(Material supplied begins)

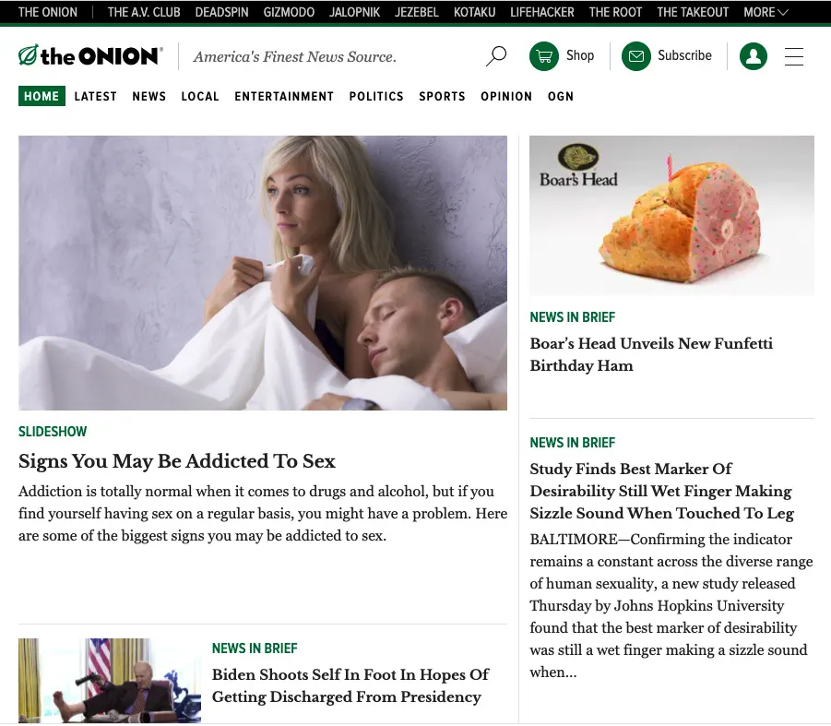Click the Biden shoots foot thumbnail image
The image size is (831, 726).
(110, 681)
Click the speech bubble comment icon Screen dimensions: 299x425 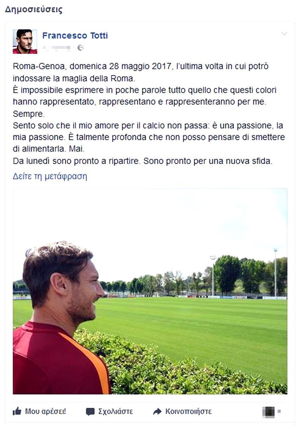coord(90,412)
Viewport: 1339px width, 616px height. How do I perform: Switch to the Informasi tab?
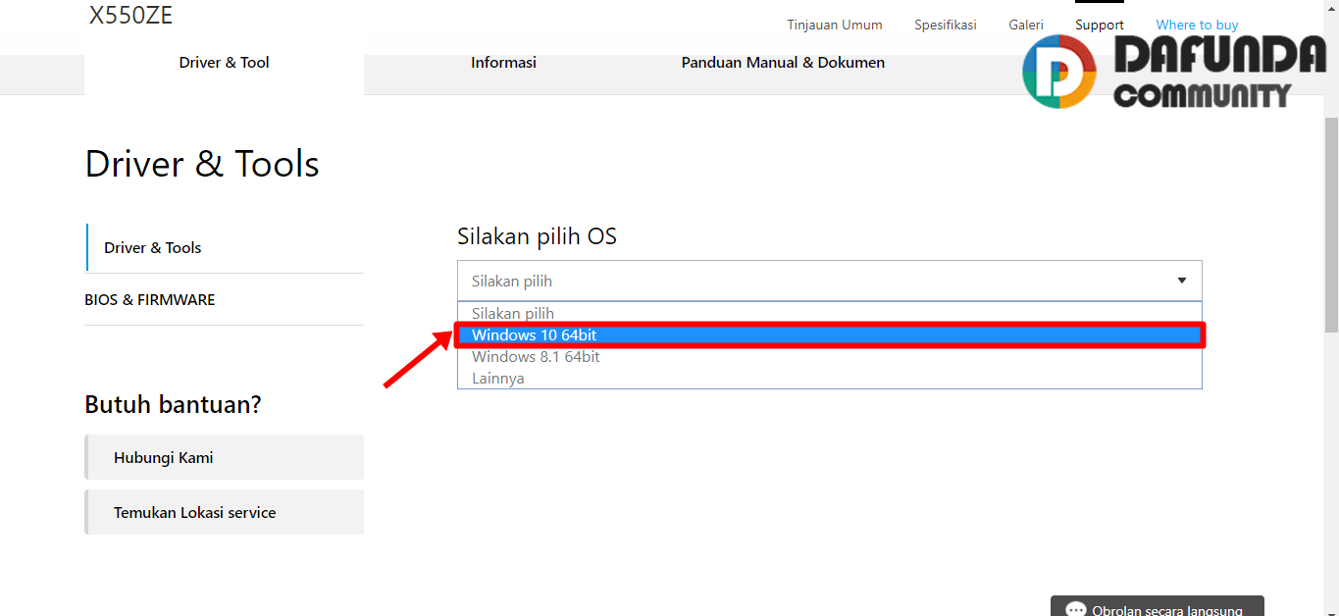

(Material supplied ends)
(Material supplied begins)

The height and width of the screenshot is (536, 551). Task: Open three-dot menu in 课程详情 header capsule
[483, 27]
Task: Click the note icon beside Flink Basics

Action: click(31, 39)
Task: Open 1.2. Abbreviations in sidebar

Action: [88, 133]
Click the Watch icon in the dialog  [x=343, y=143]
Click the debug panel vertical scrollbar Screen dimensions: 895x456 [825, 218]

(Material supplied ends)

◆ Exercise details: As the answer, set down only the lines from the data above between the one holding "The height and" and the one holding "Click the debug", inclusive, exactly as they read.

◆ The answer:
The height and width of the screenshot is (536, 551). Task: Open three-dot menu in 课程详情 header capsule
[483, 27]
Task: Click the note icon beside Flink Basics

Action: click(31, 39)
Task: Open 1.2. Abbreviations in sidebar

Action: [88, 133]
Click the Watch icon in the dialog  [x=343, y=143]
Click the debug panel vertical scrollbar Screen dimensions: 895x456 [825, 218]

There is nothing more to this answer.